TFIENet: Transformer Fusion Information Enhancement Network for Multimodel 3-D Object Detection.
Feng Cao,Yufeng Jin,Chongben Tao,Xizhao Luo,Zhen Gao,Zufeng Zhang,Sifa Zheng,Yuan Zhu
DOI: https://doi.org/10.1109/tim.2024.3451586
IF: 5.6
2024-01-01
IEEE Transactions on Instrumentation and Measurement
Abstract:During feature-level data fusion in 3-D object detection, the correlation between different modal data is destroyed by the misalignment problem, which leads to inaccurate localization of small targets at long distances. For the problem, a transformer fusion information enhancement network (TFIENet) is proposed. First, the original point cloud and color images are taken as input. Besides, the standard backbone network of feature extraction is passed to obtain LiDAR point cloud features and image features, respectively.
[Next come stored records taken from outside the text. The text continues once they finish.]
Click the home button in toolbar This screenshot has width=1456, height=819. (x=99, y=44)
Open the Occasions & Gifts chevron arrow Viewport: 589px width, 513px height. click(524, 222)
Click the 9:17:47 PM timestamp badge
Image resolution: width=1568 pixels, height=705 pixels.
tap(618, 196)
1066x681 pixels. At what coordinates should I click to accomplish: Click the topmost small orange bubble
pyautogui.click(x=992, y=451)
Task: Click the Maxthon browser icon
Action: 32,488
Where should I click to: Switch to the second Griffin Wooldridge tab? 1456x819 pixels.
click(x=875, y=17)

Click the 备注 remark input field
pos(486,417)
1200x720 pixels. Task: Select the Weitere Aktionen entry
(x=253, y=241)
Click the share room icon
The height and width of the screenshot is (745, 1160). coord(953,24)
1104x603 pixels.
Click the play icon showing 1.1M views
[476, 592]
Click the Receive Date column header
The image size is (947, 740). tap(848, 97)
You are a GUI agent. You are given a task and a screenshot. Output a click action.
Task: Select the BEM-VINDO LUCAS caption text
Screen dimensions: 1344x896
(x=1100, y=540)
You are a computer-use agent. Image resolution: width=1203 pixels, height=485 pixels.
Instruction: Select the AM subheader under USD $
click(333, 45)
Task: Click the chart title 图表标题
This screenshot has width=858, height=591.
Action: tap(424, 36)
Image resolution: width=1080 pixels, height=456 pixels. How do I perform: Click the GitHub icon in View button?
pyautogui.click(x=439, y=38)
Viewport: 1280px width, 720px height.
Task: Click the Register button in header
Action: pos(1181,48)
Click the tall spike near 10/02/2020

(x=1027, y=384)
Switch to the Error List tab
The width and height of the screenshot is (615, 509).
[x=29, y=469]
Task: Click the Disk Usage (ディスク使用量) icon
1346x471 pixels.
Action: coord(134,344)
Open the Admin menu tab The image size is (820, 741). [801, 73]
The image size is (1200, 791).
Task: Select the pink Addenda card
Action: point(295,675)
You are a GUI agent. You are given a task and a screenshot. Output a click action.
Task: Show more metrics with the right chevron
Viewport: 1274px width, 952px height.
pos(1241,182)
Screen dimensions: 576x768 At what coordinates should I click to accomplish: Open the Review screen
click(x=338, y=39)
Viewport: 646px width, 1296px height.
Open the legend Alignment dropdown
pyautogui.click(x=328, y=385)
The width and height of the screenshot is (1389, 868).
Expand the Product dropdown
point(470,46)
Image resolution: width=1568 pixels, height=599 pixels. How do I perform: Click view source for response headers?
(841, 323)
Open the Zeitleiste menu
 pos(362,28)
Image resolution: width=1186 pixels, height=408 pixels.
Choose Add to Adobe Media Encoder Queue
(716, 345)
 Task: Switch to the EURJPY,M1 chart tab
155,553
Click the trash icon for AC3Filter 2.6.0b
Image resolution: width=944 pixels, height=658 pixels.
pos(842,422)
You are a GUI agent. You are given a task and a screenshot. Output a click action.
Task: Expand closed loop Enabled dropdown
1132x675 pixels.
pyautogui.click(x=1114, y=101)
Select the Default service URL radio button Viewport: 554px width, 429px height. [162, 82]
Second, a region proposal network of transformer dual-fusion features is designed, which uses a deformable transformer-decoder to double fuse the extracted LiDAR point cloud features and image features based on a deformed attention mechanism. Moreover, the dual-domain feature information of the LiDAR camera is aggregated to generate the initial candidate frames. Then, the enhancement module of feature information is used to further refine the frame, which predicts the dense depth feature information using a depth complementation mechanism. The corresponding dense depth information and feature semantic information are extracted to complete the box refinement. Finally, for aligning and fusing feature information from different modalities effectively, a multimodal feature cross-attention module (MFCAM) is designed. Moreover, a dynamic cross-attention mechanism is applied to obtain the correlation between different modalities. Experimental results on the KITTI, NuScenes, and Waymo datasets demonstrate the generality and effectiveness of the proposed TFIENet method. Extensive ablation experiments demonstrate the efficiency of each individual module. Experimental results on a real road dataset show that the TFIENet algorithm has strong robustness in complex real road environments.